Personal information
- Full name: Fadi Kouzmah
- National team: Syria
- Born: 13 May 1983 (age 43)
- Height: 1.75 m (5 ft 9 in)
- Weight: 67 kg (148 lb)

Sport
- Sport: Swimming
- Strokes: Butterfly

Medal record
Men's swimming
Representing Syria
West Asian Games
| Gold medal – first place | 1997 Tehran | 200 m freestyle |
| Gold medal – first place | 2002 Kuwait | 200 m freestyle |
| Gold medal – first place | 2002 Kuwait | 400 m freestyle |
| Gold medal – first place | 2002 Kuwait | 200 m butterfly |
| Silver medal – second place | 1997 Tehran | 200 m butterfly |
| Silver medal – second place | 2002 Kuwait | 4×200 freestyle relay |
| Bronze medal – third place | 1997 Tehran | 400 m freestyle |
| Bronze medal – third place | 1997 Tehran | 100 m butterfly |
| Bronze medal – third place | 1997 Tehran | 4×200 freestyle relay |

= Fadi Kouzmah =

Syrian swimmer

Fadi Kouzmah (فادي كوزما; born May 13, 1983) is a Syrian former swimmer, who specialized in butterfly events.
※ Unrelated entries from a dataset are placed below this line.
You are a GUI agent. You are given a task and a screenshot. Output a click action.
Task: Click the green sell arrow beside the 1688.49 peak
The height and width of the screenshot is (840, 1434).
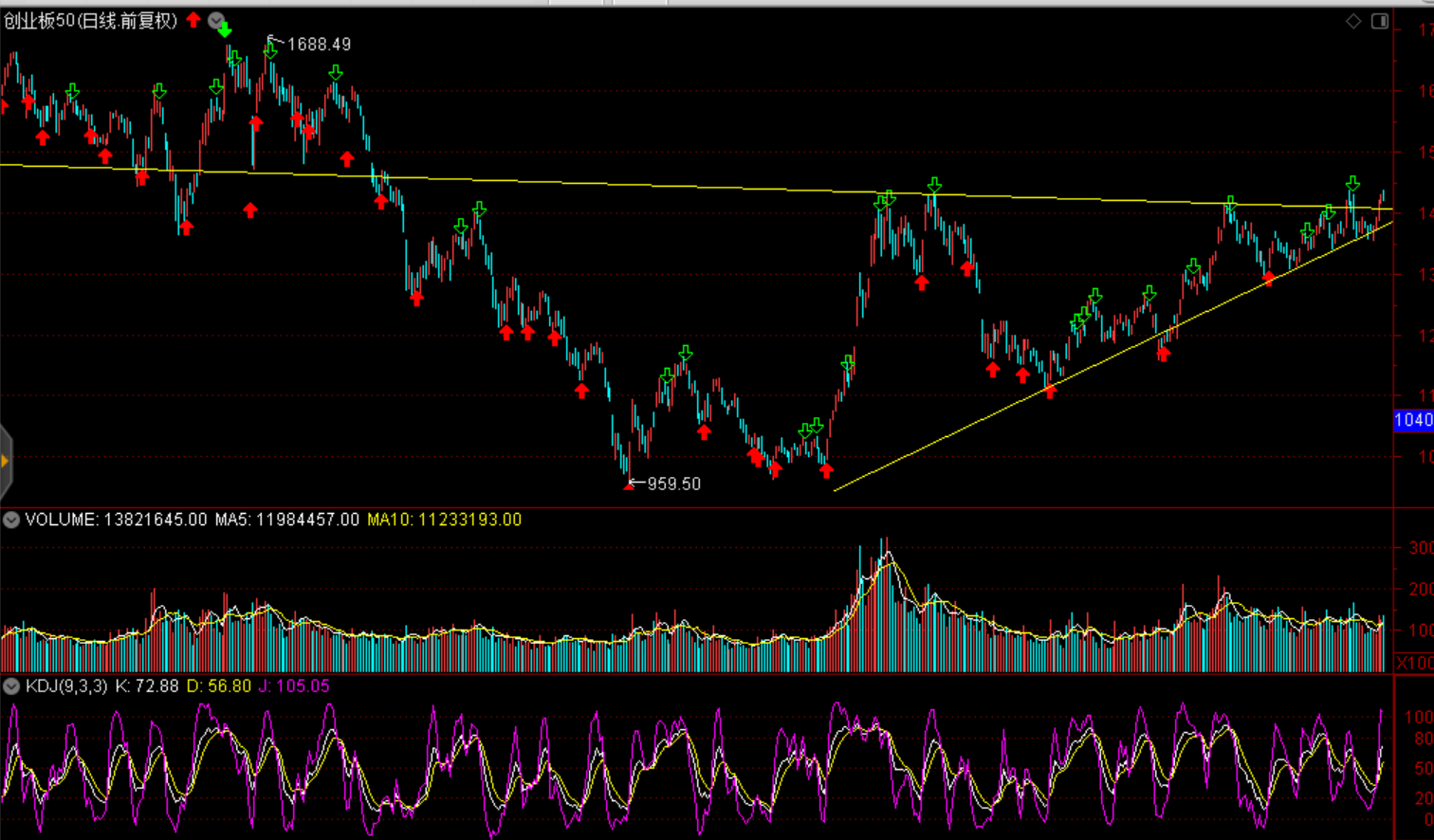(271, 50)
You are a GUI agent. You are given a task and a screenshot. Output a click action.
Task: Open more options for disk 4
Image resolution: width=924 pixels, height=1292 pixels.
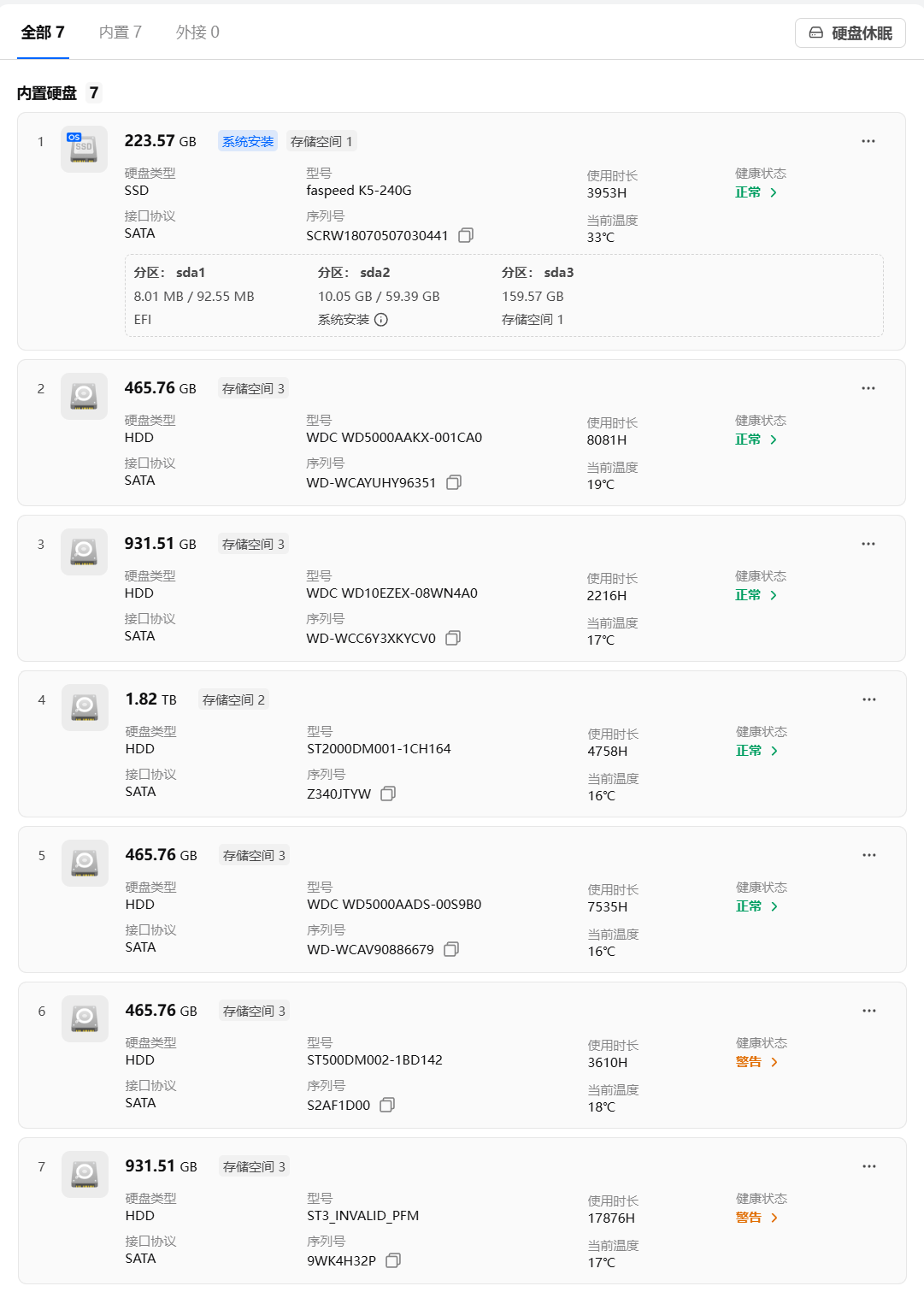[x=869, y=699]
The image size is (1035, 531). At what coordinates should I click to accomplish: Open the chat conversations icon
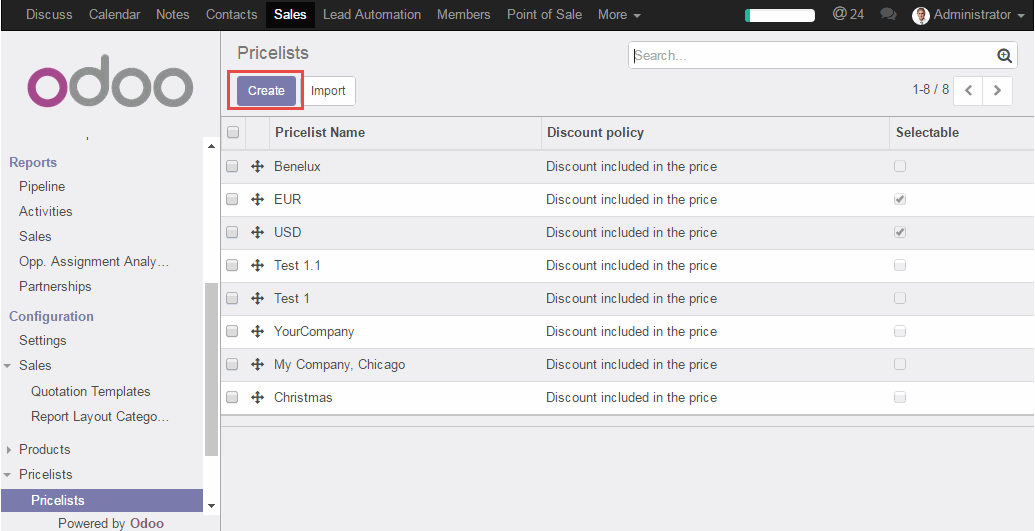tap(888, 15)
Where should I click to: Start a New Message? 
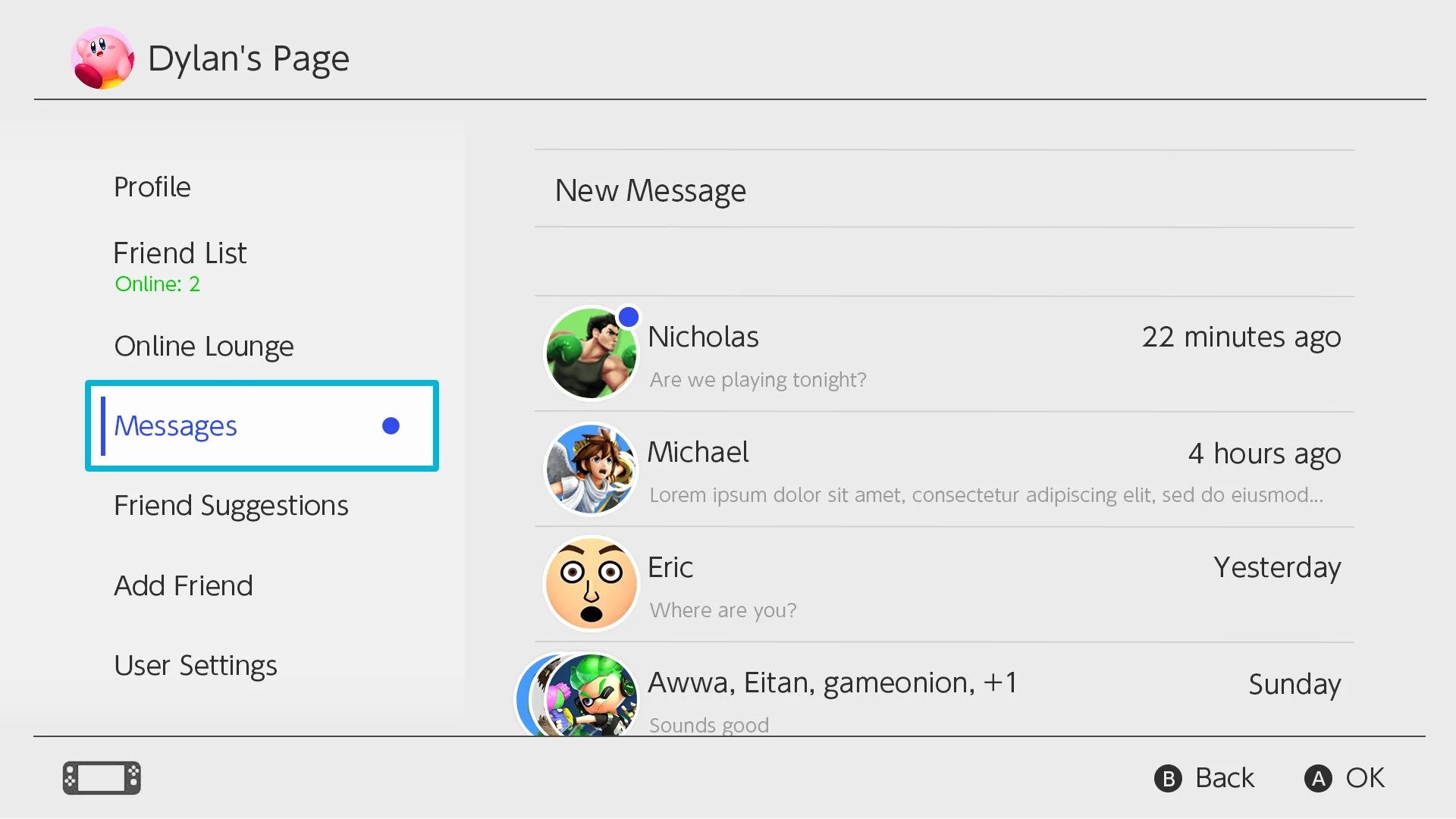[944, 190]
Kouzmah qualified only for the men's 200 m butterfly at the 2000 Summer Olympics in Sydney by receiving a Universality place from FINA, without meeting an entry time. He challenged five other swimmers in heat one, including Ecuador's two-time Olympian Roberto Delgado. He rounded out the field to last place with a slowest time of 2:11.56. Kouzmah failed to advance into the semifinals, as he placed forty-sixth overall in the prelims.